Confidence in democracy
In a country that embarked once again on the road to democracy just eight years ago, when former president General Pervez Musharraf stepped down, events of today have hardly helped to inspire popular confidence in democracy. Politicians such as PM Sharif have often claimed to be defenders of democracy, but their actions have proved to be otherwise.
But a more serious implication is the matter of the linkages between corruption and the future of militancy, which once threatened the very existence of Pakistan. Without an aggressive push to change Pakistan’s outlook, the danger of militancy still looms.

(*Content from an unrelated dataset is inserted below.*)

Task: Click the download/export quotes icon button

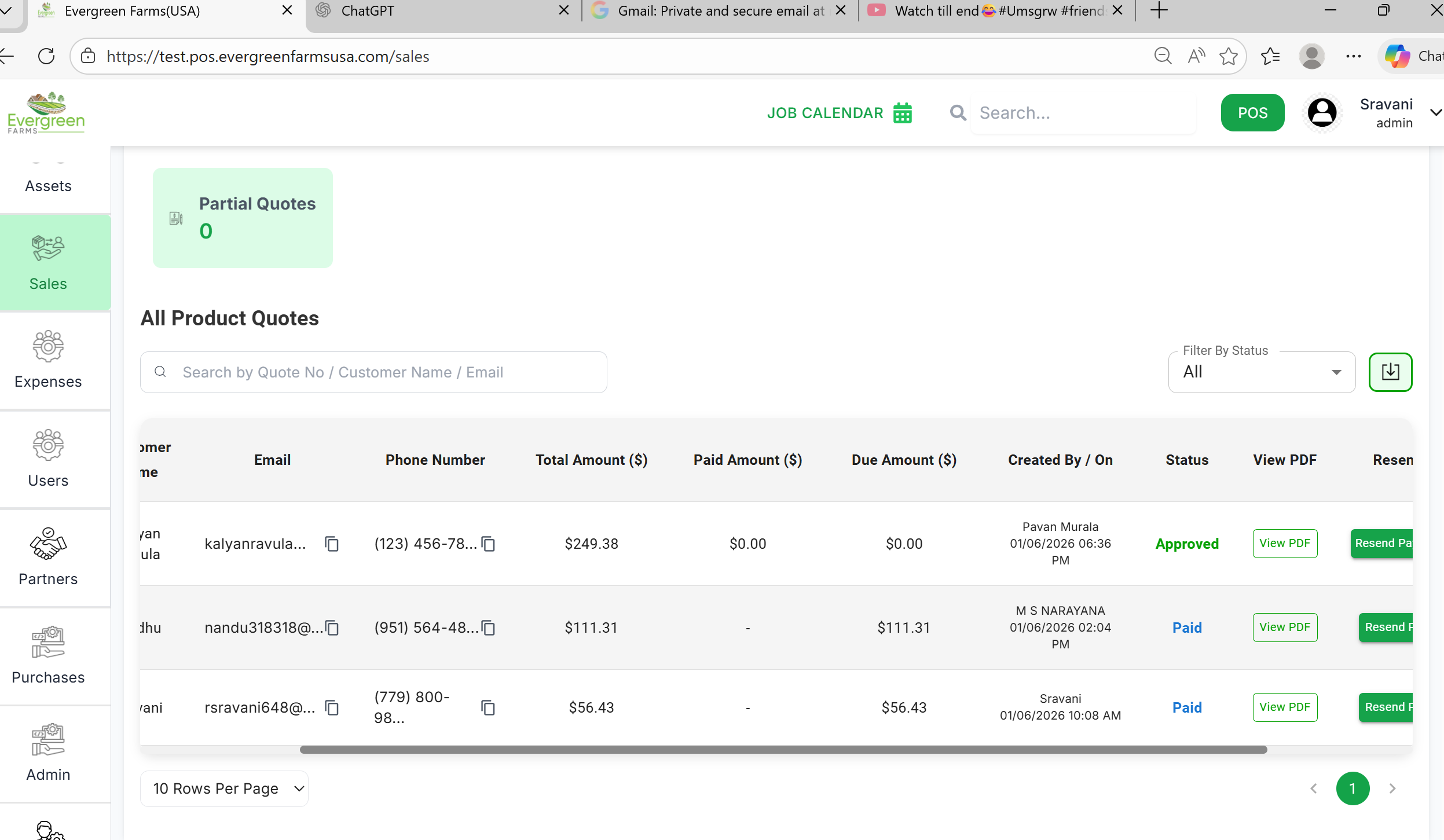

Corrupt practices include obvious loopholes that continue to facilitate unchecked flow of funds to a range of players, including militants.
Are Pakistan’s politicians capable of transforming the country for the better or should the army take charge of the battle against corruption too?
While the country’s prime minister may choose to ignore that question, driven by self-interest, the question nonetheless remains paramount on the streets of Pakistan today.
Farhan Bokhari is a Pakistan-based commentator who writes on political and economic matters.